The Plaintiffs are United States citizens who have been employed in the past and wish to be employed in the future as captains or crew on board tuna fishing vessels documented under the flags of Mexico, Venezuela and Vanuatu. The vessels on which Plaintiffs are employed engage in the encirclement of dolphins during fishing operations for yellowfin tuna in the eastern tropical Pacific Ocean. (Pls.Ex. 7.) Such encirclement is termed a "taking" within the meaning of the Marine Mammal Protection Act of 1972, 16 U.S.C. § 1362(13) (hereinafter, "MMPA"). On January 7, 1994, counsel for the Plaintiffs wrote a letter to the General Counsel of the National Oceanic and Atmospheric Administration (hereinafter, "NOAA") requesting a "definitive statement" of the NOAA's interpretation of Section 307(a) (2) of the International Dolphin Conservation Act of 1992, 16 U.S.C. § 1417(a) (2) (hereinafter, "IDCA")[1] and whether it applied to United States citizens who work as captains or crew on foreign flag tuna fishing vessels. (Pls.Ex. 2.) In the letter, counsel for Plaintiffs stated,

 
[M]y clients have received the preliminary views of the National Marine Fisheries Service (NMFS) that the agency plans to enforce a prohibition contained in the 1992 Amendments that reads as follows: It is unlawful ... for any person or vessel that is subject to the jurisdiction of the United States, intentionally to set a purse seine net on or to encircle any marine mammal during any tuna fishing operations after February 28, 1994.... The preliminary NMFS position would apply the prohibition on setting on dolphin schools ... to U.S. citizens who are working on foreign-flag tunaboats.... (Pls.Ex. 2 at 2-3.)

Counsel for Plaintiffs warned the General Counsel for the NOAA that the effective date of the ban was over six weeks away and that if she confirmed the alleged preliminary views of the NMFS, his clients would be left with little choice but to seek judicial relief. (Pls.Ex. 2 at 3.)

On February 24, 1994, the Plaintiffs filed a Complaint for Declaratory and Injunctive Relief to prevent the Defendants from enforcing the Encirclement Provision of the IDCA against Plaintiffs when they work on foreign flag vessels.

The next day, February 25, 1994, General Counsel of the NOAA sent counsel for Plaintiffs a letter which stated that the NOAA General Counsel's staff had reviewed counsel for Plaintiffs' letter of January 7, 1994. (Pls.

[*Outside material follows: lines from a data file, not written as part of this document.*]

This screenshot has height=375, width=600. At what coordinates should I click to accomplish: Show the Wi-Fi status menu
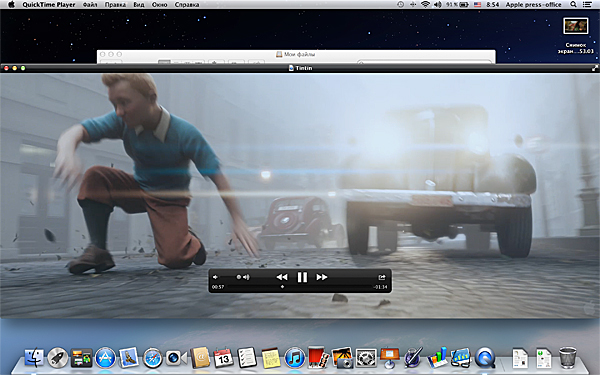[x=425, y=5]
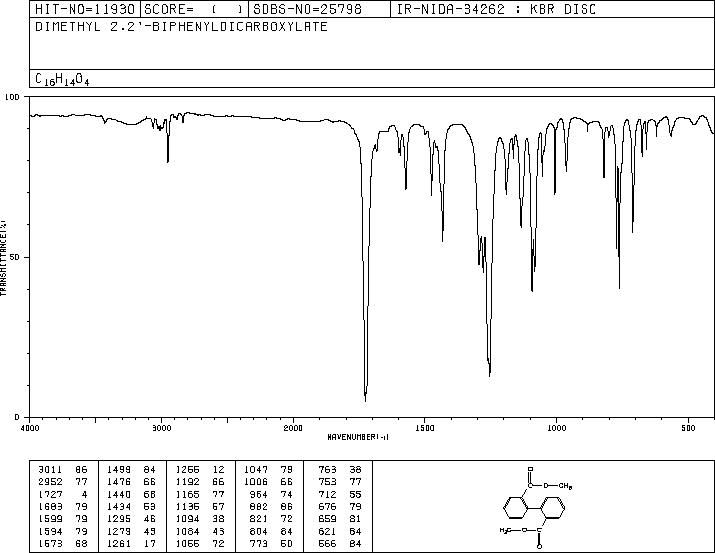Click the strongest carbonyl peak near 1727

tap(365, 397)
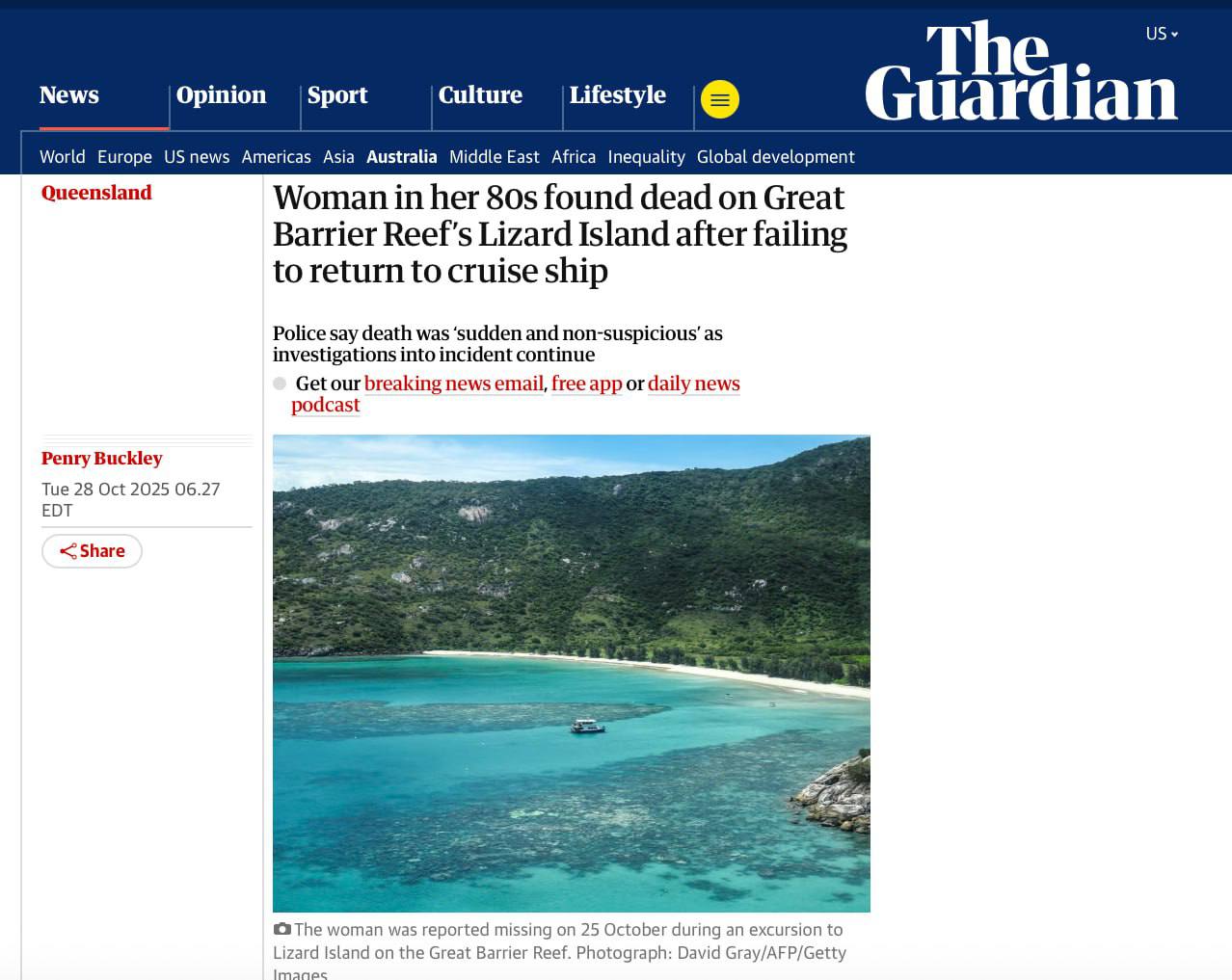Click the Queensland topic link
Viewport: 1232px width, 980px height.
[96, 192]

Ex. 1.) After quoting the relevant portion of the Encirclement Provision and indicating that the statutory exceptions were inapplicable, the NOAA General Counsel stated,

 
[I]t is my opinion that U.S. citizens may not lawfully engage in any foreign tuna fishing operations after February 28, 1994 that would involve the intentional encirclement of marine mammals unless they are engaged in scientific research approved by the IATTC. In the near future the National Marine Fisheries Service will issue rules to inform the public of this interpretation. (Pls.Ex. 1.)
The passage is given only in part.